Greenwich Hires BlackRock’s McPartland for Market Structure

Greenwich Associates has hired Kevin McPartland, formerly a director at BlackRock Inc. (BLK), as a principal in its market structure and technology advisory service.

McPartland, 35, will research derivatives and the financial technology sector and how regulatory changes around the globe are affecting those industries, he said in a telephone interview last week. Previously a senior analyst in New York at consultancy Tabb Group, McPartland said he wanted to get back to analyzing the challenges Wall Street faces.

“I really like being able to talk to everyone in the market to form an informed opinion,” he said. Greenwich undertakes thousands of interviews for one piece of research, while previously in his career he would talk to 40 or 50 people for a report, he said. “No one else has the scale to do the kind of interviews and research that Greenwich does.”

Firms from the world’s largest banks to small hedge funds and institutional money managers are relying more on consultancies and researchers such as Greenwich and Tabb to understand the effect of regulatory change in the U.S. and Europe as markets face new rules following the worst financial crisis since the Great Depression.

The Dodd-Frank Act, signed into law by President Barack Obama in July 2010, expanded the Federal Reserve’s power to oversee the largest financial institutions and gave regulators new tools aimed at preventing a repeat of the 2007-2009 financial crisis. It imposed new rules on derivatives, for mortgages and limits the ability of banks to trade on their own account.

Regulated Exchanges

Obama met with Federal Reserve Chairman Ben S. Bernanke and other financial regulators Aug. 19 to urge quicker progress on implementing Dodd-Frank. The closed-door meeting at the White House also included Treasury Secretary Jacob J. Lew and Gary Gensler, chairman of the Commodity Futures Trading Commission.

Regulators in Europe are also working to complete rules to move most swaps trading to regulated exchanges or similar systems and have the transactions backed by clearinghouses. The $633 trillion over-the-counter derivatives market complicated efforts to resolve the crisis when regulators couldn’t determine how interconnected banks had become by trading the unregulated contracts with each other.

Synthetic Products

Credit-default swaps were used to replicate pools of mortgages that banks created to sell to investors in what were known as synthetic collateralized debt obligations.

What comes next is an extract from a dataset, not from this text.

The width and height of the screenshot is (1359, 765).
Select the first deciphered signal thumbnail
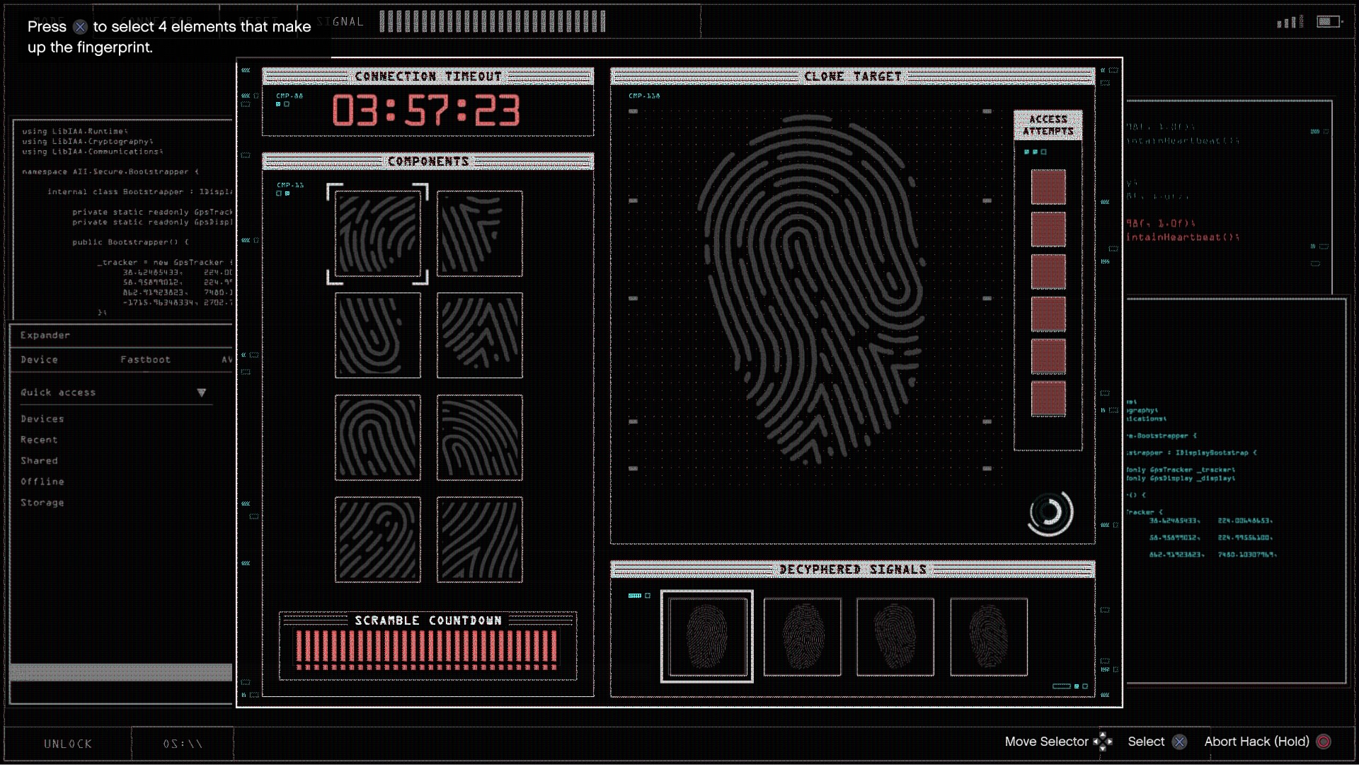(x=707, y=637)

McPartland, who was a director in the electronic trading and market structure team at BlackRock from April 2012 until July, said Greenwich will attempt to sell its research to new companies such as exchanges and technology providers.

In the past, the firm would present the research it gathered from bank clients such as hedge funds and money managers to dealers and typically didn’t analyze the data for written reports. That’s changing, he said.

“It’s a whole new client base that we never targeted before,” he said.

Earlier this month, Greenwich released a report with McKinsey & Co. that said the corporate bond market is unsuitable for full electronic trading. The larger number of debt securities compared with listed stocks and the lower frequency with which they trade make the transition unlikely, the consultants said in the joint survey.